I constantly try to gauge what the generic strategies are for open source companies. Are the products competing on price or feature differentiation? The reason I am such a believer in open source software is because the development and distribution models allow for both. Essentially, open source allows you to not only be less expensive than proprietary vendors but have features that are better. The new version of Zimbra is a great example of this open source continuum. It's more innovative and better engineered than the competition but remains less expensive to buy and manage.
You may have already seen Zimbra's ultra-slick AJAX based email client but the server itself is really what matters. The UI is merely the transport for all of the cool features. But for the moment to get all the slick stuff you need to use the browser. CEO Satish Dharmaraj said that customers were giving feedback saying "don’t give us this experience and then take it away when I get on a plane. Since the user experience mismatch was/is too jarring they have started working on a client-side solution. The plan is to take everything that’s in the product today and take the experience offline by creating a service that runs locally on your PC and does server-to-server sync on the back-end. The goal is present the same experience as you see online with Zimbra, but done via a small footprint. Meanwhile you can still use Outlook or whatever email/PIM/calendar client you desire.
Zimbra will soon be launching a Zimlet Marketplace Directory (a Zimlet is connector from the Zimbra server to another website or service) that will allow developers and customers who are writing Zimlets to donate them back and/try to get generate revenue ala Salesforce.com AppExchange. Things like SMS, traffic reports and Evite are all natively designed into the server. These Zimlets are very cool but there is probably some level of learning curve for users to really take advantage of them.

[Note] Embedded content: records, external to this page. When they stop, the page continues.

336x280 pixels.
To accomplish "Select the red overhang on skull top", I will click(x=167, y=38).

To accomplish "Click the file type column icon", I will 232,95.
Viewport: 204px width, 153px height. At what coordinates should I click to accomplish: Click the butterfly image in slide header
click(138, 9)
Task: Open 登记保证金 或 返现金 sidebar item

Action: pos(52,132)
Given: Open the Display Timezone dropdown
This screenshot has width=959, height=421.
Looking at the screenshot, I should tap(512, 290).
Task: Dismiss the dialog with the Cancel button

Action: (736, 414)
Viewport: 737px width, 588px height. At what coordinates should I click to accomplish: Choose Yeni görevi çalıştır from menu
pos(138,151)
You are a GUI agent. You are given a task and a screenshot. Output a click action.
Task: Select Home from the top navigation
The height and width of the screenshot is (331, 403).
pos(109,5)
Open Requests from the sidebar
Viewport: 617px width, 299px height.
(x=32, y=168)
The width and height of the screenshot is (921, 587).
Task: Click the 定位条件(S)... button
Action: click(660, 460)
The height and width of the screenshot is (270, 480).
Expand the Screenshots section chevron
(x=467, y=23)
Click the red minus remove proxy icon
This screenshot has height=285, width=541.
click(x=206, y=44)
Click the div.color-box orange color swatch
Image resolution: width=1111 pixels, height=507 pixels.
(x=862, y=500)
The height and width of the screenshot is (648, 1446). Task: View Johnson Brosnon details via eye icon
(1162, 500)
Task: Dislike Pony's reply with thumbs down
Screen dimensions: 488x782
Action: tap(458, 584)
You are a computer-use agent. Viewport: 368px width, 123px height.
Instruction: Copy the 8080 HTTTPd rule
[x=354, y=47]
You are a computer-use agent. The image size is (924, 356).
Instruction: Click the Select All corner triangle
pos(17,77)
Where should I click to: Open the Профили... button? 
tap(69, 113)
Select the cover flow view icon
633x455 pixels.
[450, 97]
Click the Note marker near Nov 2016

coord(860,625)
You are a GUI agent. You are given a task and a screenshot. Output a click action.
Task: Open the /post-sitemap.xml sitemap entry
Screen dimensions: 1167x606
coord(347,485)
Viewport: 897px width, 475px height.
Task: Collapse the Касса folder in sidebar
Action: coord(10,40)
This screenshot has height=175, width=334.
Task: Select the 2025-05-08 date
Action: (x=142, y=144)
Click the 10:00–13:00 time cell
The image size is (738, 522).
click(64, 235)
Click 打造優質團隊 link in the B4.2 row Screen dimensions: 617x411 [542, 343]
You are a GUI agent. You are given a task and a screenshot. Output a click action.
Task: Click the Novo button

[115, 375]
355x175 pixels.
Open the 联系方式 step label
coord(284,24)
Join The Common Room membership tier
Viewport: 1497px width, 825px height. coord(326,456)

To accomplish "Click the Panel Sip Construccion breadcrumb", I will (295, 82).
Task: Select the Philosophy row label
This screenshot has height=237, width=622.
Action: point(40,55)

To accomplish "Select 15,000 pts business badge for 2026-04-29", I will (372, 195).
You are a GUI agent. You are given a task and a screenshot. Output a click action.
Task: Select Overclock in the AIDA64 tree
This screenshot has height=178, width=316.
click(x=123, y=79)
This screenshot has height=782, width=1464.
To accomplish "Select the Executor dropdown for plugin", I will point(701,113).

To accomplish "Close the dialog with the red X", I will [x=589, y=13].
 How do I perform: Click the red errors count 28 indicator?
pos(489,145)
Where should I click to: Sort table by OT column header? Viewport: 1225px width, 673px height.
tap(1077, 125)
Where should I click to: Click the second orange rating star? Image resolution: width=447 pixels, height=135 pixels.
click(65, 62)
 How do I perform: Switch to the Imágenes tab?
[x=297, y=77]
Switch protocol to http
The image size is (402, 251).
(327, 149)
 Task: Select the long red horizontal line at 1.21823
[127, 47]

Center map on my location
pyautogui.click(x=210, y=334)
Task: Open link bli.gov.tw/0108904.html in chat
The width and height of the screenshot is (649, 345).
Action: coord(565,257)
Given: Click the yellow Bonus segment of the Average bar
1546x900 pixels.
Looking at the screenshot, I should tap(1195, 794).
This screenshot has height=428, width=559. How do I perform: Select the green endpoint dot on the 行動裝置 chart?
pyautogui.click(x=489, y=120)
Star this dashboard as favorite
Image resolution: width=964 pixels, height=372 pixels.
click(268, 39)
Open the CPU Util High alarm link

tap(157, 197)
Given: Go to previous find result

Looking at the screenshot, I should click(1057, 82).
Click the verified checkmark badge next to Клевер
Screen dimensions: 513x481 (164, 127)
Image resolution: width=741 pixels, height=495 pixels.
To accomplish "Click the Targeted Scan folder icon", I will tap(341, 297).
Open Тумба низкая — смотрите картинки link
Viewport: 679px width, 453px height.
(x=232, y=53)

Speaking of Salesforce, the beta of Zimbra 4.0 will be out over the next couple of weeks and includes some very cool integration with Salesforce.com including the ability to drag and drop emails, contacts etc into the Salesforce.com. It’s actually far slicker than any of the Outlook integration tools I have seen.
The Zimbra 4.0 beta release also includes a new application, Zimbra Documents which includes Wiki functionality based on ALE which allows you to embed things like spreadsheets into your document.
I think it's a very cool product and I would absolutely kill for a integrated email/PIM/calendar solution for the Mac. They sell direct for companies needing 500 seats or more but there are plenty of partners and channels to buy from.